Ocurre, a veces, que pese a llevar un vehículo articulado de dieciocho largos metros (no se imaginan lo largos que se hacen esos centímetros al pasar por entre varios coches estacionados en doble fila, andar esquivando a viandantes despistados que pasean ajenos a la realidad mientras mandan whatsapp con sus teléfonos móviles, girar por una curva imposible en calles no aptas para corazones sensibleros o, incluso, tomando una rotonda de esas en las que uno de los carriles circulares se encoge como por arte de magia para poder entrar en la misma) ocurre, como decía, que a pesar de disponer de muchas plazas en el interior del autobús todos los espacios están ocupados y las situaciones que se viven ante esa circunstancia son no menos curiosas.

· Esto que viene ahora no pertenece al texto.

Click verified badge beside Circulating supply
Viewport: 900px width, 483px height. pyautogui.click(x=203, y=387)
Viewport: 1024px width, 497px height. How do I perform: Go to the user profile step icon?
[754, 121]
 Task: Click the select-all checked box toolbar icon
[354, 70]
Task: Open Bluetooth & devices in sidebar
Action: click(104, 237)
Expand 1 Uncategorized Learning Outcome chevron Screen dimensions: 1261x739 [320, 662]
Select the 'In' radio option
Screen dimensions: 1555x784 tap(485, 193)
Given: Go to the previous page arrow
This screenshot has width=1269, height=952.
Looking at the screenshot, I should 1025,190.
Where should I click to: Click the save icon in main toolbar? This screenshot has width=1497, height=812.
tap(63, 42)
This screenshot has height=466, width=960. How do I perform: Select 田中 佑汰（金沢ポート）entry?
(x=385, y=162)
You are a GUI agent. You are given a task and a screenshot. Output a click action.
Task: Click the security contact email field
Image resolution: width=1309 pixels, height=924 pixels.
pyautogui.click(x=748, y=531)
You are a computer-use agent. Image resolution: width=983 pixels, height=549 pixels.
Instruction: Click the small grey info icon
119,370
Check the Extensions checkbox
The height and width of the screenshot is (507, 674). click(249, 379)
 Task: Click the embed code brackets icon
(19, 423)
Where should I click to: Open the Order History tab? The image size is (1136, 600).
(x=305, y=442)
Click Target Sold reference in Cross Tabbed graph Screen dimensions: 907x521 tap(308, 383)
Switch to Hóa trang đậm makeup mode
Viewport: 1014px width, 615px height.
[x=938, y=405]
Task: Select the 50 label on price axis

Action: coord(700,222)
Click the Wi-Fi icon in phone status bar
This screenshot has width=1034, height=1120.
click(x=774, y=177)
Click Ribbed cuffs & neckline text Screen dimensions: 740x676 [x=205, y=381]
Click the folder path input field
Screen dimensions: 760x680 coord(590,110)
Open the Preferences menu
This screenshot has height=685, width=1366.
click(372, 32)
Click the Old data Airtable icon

Recuerdo en cierta ocasión circulando con el bus repleto de gente, que en la parada próxima a la Plaza de Abastos una mujer mayor pretendía acceder al mismo con una carro de la compra de tamaño descomunal. Tan enorme era el utensilio que para moverlo por la calle necesitaba coger carrerilla. Por sus extremos asomaban un manojo de puerros, unas acelgas más bien lacias, dos barras de pan estrechas bien cocidas y un palo de escoba con el que sembraba el pánico a cada movimiento serpenteante que daba.
Viendo sus intenciones, le sugerí la posibilidad de esperar al siguiente servidor ante tamaña aventura. Como suele ser habitual, un viajero que intenta arreglar los entuertos como si de un Quijote se tratara (aunque normalmente acabe ofuscado en los molinos), se ofreció a ayudarla entorpeciendo el acceso, frenando la marcha del servicio y creando una situación de riesgo innecesaria con el arma sobresaliente. No obstante, proseguimos adelante apretados, retrasados en el horario, sofocados ante la capacidad sudorípara de los seres humanos y aromatizados por ese carro relleno de verdura que, a juzgar por la magnitud de la fragancia que emanaba en creciente intensidad, portaba pescado un tanto rancio.
Cuando se vació poco a poco el bus a medida que llegábamos al barrio de destino, el espacio se hizo más respirable pero los asientos seguían todos ocupados. La mujer se acercó a varios usuarios que leían el periódico ajenos a las circunstancias:
-¡Que vergüenza tan grande! -gritó enfadada-. En otros tiempos las cosas eran muy diferentes. Seguro que más de uno se hubiese levantado raudo y veloz para dejar su plaza a una delicada dama como yo. ¡Ya no hay educación!
A lo que un hombre elegante cerró el periódico, lo dobló con parsimonia y se dirigió a la portadora del carro:
-Señora mía -le respondió tranquilo-, educación sí hay. Lo que no hay son asientos?